■ WHAT NEEDS TO BE DONE ■
Transcribe nothing except the lines below that run from the one with "Where should I click to: Click" to the one with "Where should I click to: Follow", ends included, and do not copy any picture.

■ DATA ■
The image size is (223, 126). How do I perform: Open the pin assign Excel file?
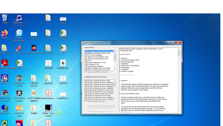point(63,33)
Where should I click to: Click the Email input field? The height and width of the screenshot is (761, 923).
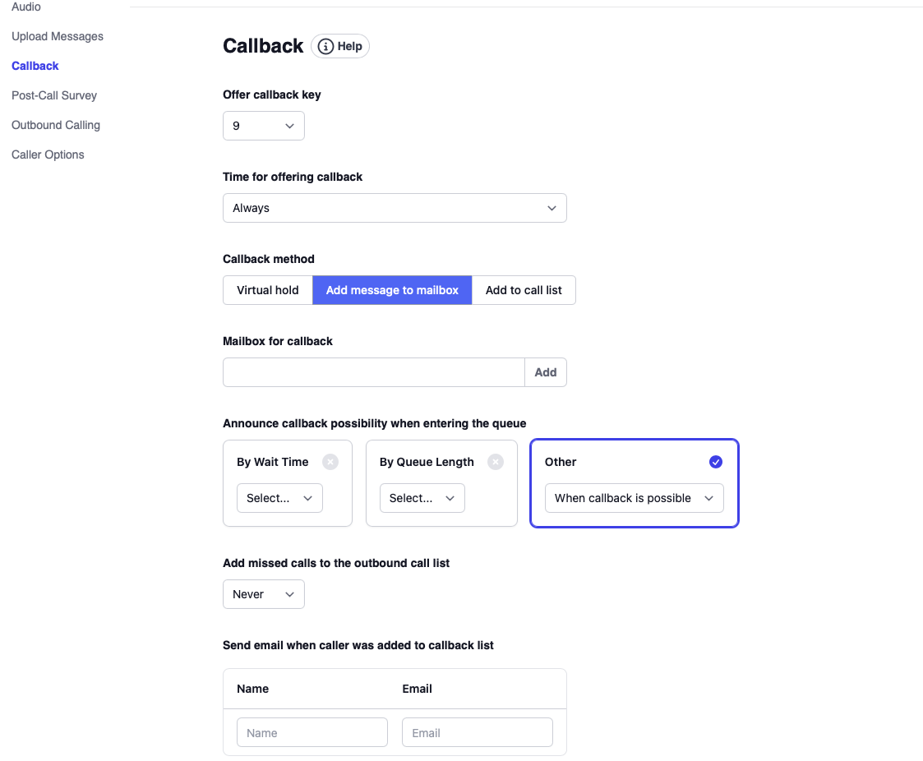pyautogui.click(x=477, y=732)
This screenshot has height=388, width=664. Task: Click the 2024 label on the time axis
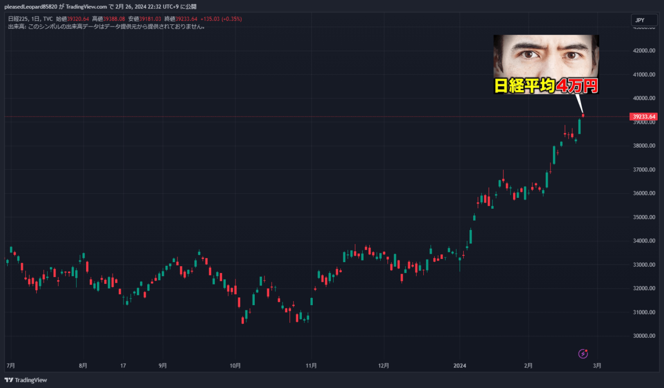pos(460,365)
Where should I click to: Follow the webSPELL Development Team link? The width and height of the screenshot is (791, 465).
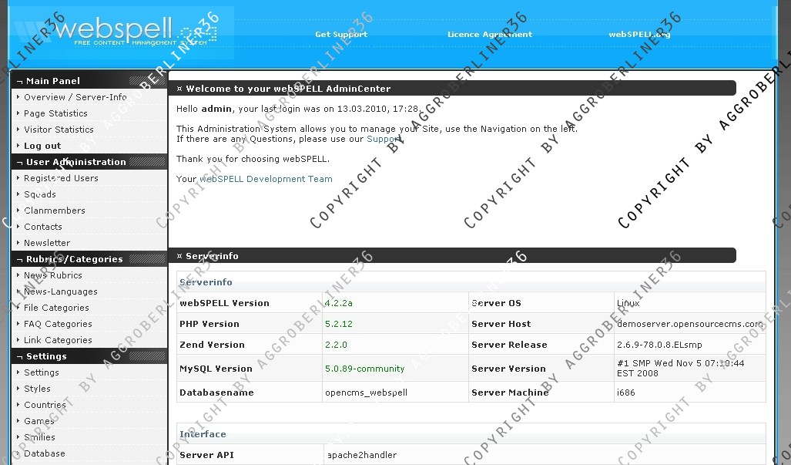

---

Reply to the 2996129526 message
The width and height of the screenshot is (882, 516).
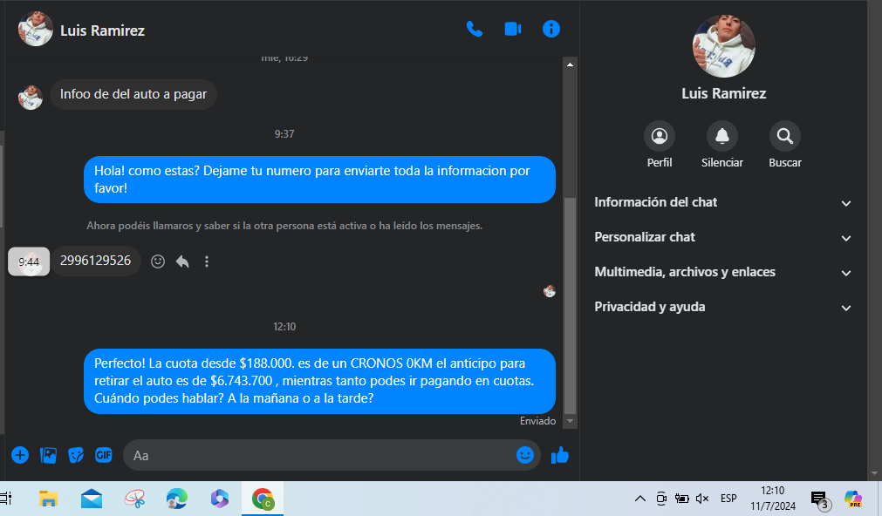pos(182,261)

--

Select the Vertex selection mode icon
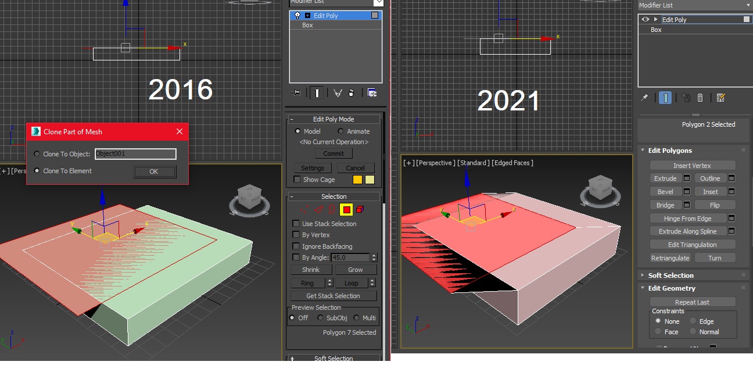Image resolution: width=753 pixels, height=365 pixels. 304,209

■ SOLUTION TO THIS PROBLEM ■
Where should I click to: Click the Email input field? The height and width of the screenshot is (761, 923).
pyautogui.click(x=477, y=732)
This screenshot has height=388, width=664. Task: Click the 2024 label on the time axis
pos(460,365)
Where should I click to: Follow the webSPELL Development Team link? The width and height of the screenshot is (791, 465).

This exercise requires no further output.